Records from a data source
☆ ☆ ☆ ☆

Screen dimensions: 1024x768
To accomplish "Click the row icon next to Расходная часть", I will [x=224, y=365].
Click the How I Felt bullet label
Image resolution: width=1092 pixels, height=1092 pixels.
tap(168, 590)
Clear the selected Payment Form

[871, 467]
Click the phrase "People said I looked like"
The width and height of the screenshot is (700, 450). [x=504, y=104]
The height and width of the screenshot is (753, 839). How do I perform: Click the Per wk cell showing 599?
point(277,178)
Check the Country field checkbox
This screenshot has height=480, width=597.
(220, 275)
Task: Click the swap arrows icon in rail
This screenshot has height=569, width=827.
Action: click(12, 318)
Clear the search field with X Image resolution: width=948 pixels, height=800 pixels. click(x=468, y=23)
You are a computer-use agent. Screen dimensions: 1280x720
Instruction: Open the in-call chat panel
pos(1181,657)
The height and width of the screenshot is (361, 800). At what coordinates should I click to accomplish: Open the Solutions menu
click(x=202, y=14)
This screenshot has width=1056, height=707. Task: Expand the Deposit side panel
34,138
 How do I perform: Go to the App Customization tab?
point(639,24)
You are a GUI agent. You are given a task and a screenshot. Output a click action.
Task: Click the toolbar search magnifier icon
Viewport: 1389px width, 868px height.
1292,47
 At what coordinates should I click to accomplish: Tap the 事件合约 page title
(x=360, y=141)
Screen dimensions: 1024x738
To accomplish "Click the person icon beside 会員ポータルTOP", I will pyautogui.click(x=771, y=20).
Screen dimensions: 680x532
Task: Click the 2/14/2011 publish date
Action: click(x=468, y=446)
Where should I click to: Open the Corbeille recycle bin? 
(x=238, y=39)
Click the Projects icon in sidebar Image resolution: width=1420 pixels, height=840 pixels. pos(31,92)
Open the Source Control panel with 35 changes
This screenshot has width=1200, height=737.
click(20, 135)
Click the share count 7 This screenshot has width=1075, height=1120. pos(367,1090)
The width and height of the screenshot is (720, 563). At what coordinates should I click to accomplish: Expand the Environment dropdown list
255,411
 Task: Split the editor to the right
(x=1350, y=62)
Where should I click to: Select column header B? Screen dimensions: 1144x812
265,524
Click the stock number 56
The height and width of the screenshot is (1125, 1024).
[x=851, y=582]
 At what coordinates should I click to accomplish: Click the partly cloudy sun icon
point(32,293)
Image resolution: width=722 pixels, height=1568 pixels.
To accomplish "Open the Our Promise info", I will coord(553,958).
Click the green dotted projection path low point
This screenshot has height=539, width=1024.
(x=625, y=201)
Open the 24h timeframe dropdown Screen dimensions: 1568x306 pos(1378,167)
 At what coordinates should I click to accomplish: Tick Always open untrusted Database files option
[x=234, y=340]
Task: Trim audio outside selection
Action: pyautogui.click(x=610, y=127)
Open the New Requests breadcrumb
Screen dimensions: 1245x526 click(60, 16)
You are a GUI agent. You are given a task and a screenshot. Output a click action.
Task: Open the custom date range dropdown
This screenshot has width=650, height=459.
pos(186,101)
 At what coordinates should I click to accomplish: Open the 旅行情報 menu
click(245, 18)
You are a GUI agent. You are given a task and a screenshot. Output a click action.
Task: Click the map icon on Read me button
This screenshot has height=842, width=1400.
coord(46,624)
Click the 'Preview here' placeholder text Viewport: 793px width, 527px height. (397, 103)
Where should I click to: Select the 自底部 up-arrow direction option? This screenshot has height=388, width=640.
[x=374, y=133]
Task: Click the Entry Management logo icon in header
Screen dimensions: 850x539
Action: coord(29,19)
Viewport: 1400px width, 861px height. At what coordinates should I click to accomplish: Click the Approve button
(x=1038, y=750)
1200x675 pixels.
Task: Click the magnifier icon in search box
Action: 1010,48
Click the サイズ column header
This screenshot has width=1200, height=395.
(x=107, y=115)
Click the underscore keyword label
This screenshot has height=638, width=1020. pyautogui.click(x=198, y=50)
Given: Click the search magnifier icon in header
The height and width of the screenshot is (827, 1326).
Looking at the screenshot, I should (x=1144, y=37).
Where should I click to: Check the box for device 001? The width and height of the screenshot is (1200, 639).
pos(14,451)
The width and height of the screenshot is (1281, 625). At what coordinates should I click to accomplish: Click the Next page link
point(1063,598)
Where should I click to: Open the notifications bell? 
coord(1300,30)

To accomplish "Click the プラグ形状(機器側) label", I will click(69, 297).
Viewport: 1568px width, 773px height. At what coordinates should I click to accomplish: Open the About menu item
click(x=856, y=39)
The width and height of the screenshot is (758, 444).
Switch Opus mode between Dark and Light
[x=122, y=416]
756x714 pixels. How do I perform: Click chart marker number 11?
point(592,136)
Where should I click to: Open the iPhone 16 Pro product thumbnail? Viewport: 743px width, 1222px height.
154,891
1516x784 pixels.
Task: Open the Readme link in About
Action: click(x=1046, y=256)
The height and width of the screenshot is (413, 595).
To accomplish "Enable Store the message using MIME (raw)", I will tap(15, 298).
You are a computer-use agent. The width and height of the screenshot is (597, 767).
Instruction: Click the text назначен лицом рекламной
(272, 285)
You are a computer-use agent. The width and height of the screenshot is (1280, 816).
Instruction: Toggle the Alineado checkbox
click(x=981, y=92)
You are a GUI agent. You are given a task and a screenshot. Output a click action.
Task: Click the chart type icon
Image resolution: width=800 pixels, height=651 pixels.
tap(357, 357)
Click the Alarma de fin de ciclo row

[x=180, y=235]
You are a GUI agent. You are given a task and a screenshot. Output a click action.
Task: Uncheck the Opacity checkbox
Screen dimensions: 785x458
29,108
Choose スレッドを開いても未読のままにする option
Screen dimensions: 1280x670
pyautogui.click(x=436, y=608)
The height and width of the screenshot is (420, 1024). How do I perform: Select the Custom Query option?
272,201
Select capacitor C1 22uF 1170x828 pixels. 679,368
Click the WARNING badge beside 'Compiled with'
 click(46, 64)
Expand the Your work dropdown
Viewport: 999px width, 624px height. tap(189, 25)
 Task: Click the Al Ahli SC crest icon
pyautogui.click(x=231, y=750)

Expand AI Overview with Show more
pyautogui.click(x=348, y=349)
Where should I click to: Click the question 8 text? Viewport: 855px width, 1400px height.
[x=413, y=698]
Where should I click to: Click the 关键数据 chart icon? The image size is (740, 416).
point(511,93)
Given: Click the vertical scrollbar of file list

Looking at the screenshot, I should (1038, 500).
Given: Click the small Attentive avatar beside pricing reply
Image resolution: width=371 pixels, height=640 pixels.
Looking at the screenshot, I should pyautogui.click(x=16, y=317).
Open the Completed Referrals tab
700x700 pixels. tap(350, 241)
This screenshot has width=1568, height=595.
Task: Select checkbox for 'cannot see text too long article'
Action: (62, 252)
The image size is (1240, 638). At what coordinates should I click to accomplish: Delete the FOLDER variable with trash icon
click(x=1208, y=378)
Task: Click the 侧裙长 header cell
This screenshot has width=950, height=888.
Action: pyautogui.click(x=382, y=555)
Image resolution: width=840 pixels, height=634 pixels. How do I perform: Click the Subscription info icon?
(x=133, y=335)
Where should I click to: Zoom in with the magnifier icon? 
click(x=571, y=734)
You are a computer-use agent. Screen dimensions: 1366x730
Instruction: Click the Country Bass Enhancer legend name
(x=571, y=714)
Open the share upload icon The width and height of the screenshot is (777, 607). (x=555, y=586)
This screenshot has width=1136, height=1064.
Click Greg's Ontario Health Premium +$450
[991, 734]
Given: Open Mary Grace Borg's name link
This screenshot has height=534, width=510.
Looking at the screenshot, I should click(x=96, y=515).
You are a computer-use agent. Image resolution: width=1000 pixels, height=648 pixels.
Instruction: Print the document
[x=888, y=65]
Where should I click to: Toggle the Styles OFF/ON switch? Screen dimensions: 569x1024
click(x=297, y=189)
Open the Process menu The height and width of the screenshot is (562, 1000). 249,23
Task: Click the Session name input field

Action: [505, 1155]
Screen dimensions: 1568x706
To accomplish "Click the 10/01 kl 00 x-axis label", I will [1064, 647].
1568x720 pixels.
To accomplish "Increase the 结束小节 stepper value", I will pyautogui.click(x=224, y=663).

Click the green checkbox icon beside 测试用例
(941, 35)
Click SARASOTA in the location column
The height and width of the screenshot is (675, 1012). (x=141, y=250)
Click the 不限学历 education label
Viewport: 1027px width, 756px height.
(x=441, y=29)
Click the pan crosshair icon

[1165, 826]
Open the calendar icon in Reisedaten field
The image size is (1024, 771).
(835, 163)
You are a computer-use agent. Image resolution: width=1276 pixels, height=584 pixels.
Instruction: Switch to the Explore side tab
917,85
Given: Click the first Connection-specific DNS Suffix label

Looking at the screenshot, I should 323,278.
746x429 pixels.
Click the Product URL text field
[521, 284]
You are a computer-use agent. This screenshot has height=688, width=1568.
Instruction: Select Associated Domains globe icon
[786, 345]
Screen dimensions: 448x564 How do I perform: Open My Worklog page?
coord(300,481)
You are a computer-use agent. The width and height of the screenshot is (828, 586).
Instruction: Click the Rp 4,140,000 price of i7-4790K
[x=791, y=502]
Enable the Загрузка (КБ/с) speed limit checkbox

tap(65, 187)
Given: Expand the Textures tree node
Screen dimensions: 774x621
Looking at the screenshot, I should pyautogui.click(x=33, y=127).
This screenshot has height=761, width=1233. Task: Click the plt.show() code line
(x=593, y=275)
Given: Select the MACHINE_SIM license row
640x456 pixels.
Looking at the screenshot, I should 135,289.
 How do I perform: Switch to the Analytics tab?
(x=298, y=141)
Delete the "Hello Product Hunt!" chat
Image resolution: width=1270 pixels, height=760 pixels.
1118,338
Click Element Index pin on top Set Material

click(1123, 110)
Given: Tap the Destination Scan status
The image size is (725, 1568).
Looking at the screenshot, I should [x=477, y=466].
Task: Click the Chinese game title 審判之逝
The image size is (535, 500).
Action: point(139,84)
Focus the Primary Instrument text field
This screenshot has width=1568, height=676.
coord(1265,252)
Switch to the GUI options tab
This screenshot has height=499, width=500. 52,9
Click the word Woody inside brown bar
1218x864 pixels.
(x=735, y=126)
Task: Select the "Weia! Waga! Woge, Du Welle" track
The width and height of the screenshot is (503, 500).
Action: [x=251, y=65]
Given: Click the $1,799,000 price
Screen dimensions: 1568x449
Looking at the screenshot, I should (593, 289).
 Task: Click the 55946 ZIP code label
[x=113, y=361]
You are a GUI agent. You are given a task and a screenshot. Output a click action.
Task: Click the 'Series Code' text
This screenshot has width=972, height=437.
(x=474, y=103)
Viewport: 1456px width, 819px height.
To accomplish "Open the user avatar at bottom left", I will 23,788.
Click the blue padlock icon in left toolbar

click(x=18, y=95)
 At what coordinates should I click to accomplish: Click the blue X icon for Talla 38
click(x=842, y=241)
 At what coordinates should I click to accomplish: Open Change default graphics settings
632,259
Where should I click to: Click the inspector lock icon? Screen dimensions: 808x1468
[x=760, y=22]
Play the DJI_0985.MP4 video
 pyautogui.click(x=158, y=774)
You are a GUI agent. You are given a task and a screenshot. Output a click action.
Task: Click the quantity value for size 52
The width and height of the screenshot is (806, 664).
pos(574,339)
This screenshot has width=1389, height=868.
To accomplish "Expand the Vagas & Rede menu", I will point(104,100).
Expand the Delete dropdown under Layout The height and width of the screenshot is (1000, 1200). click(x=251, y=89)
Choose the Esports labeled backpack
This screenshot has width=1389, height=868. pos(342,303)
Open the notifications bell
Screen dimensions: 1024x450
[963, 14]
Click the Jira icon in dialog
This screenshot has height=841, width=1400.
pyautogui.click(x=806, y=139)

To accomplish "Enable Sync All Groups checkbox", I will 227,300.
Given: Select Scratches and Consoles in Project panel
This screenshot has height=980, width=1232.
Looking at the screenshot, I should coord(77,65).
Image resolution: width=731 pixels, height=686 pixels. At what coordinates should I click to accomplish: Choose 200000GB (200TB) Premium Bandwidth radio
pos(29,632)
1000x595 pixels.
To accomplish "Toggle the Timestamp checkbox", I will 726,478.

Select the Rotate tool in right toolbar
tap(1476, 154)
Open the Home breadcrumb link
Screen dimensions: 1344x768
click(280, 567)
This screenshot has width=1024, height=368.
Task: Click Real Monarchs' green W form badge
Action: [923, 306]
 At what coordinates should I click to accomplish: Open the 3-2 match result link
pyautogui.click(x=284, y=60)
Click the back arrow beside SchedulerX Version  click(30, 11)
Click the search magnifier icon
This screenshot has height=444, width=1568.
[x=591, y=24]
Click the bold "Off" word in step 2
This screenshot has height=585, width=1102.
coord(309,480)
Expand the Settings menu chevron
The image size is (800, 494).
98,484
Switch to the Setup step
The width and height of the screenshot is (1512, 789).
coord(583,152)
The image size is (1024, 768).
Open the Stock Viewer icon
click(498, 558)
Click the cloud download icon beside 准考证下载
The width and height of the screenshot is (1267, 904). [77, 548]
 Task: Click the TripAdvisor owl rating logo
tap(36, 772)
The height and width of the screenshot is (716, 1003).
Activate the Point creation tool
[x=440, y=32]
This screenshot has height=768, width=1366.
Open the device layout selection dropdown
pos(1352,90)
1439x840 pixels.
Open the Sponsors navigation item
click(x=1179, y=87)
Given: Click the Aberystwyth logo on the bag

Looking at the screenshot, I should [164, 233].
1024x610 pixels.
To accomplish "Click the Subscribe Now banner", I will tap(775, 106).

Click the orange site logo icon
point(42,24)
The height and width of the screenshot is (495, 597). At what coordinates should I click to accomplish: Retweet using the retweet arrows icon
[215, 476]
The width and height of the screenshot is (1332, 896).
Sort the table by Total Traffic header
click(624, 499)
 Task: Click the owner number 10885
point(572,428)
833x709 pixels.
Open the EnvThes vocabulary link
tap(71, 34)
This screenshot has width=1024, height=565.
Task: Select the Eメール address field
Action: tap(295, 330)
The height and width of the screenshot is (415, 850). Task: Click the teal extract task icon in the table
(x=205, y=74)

☆ ☆ ☆ ☆

**THE PROBLEM**
Return, with no change at all, every line in the entries above from the line containing "Instruction: Click the Rp" through the line containing "Given: Tap the Destination Scan status".

**SOLUTION TO THIS PROBLEM**
Instruction: Click the Rp 4,140,000 price of i7-4790K
[x=791, y=502]
Enable the Загрузка (КБ/с) speed limit checkbox

tap(65, 187)
Given: Expand the Textures tree node
Screen dimensions: 774x621
Looking at the screenshot, I should pyautogui.click(x=33, y=127).
This screenshot has height=761, width=1233. Task: Click the plt.show() code line
(x=593, y=275)
Given: Select the MACHINE_SIM license row
640x456 pixels.
Looking at the screenshot, I should 135,289.
 How do I perform: Switch to the Analytics tab?
(x=298, y=141)
Delete the "Hello Product Hunt!" chat
Image resolution: width=1270 pixels, height=760 pixels.
1118,338
Click Element Index pin on top Set Material

click(1123, 110)
Given: Tap the Destination Scan status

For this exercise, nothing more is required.